Ed Koch – A well-rested Ed Koch descended on the capital this week like a tornado, whirling through meetings and press conferences at a pace most men half his 86 years would find exhausting. Not only did the former mayor get Shelly Silver to introduce an independent redistricting reform bill in the Assembly, but apparently Koch’s “hero/enemy” schtick—as well as the threat of angry robocalls in their districts—was enough to spur over 70 lawmakers, Democratic and Republican, to sign on to the bill. Dean Skelos demurred, but Koch, ever the wily politician, held his fire, knowing that you get more flies with honey than with vinegar. Either way, Koch has come a long way since he convened the first meeting of New York Uprising around this time last year. How’s he doing? Not bad, Mr. Mayor. Not bad at all.

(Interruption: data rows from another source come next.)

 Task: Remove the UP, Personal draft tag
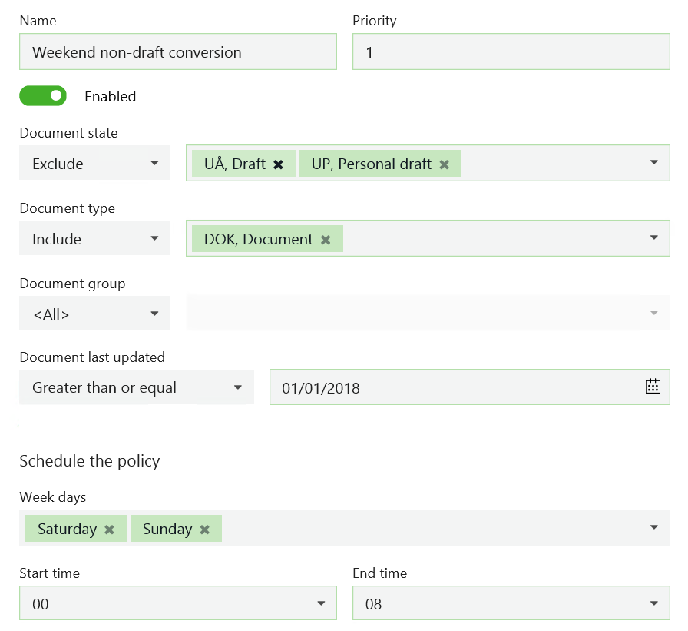pyautogui.click(x=444, y=164)
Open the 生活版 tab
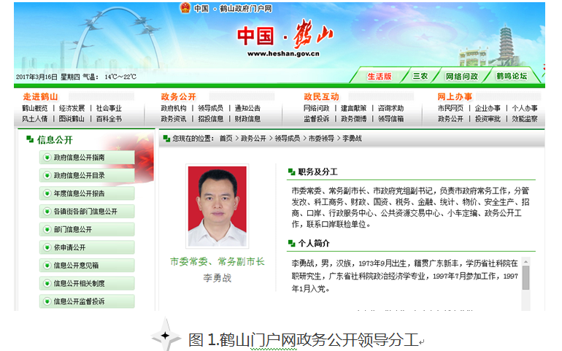This screenshot has height=351, width=562. click(379, 76)
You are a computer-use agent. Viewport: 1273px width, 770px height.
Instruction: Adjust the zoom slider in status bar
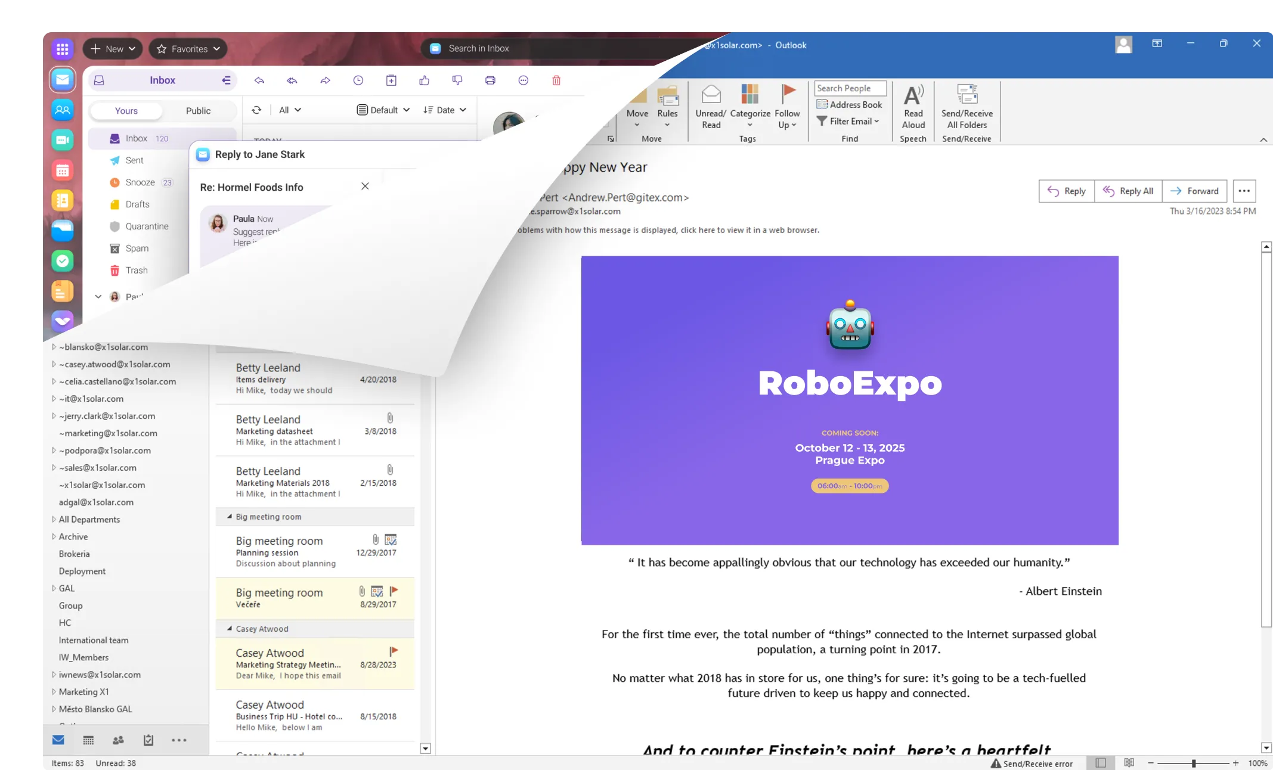(1193, 763)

Bill de Blasio – The public advocate must have had a few flashbacks to his old Council days this week, when the first piece of legislation he sponsored since leaving the chamber a year ago won approval. But whether the HEAT act, which penalizes landlords who fail to provide heat to their tenants, will warm enough hearts to make a mayoral run more plausible to still uncertain. To that end, de Blasio cast himself as school savior this week, releasing a report that exposed flaws in the city’s decision to close P.S. 114 in Brooklyn, and staging a rally in support of the school. Shockingly, the move worked. And while de Blasio was not the only pol to rally in support of the school—as Charles Barron bluntly noted—the public advocate’s comprehensive data, data and more data made it hard for the city to say no.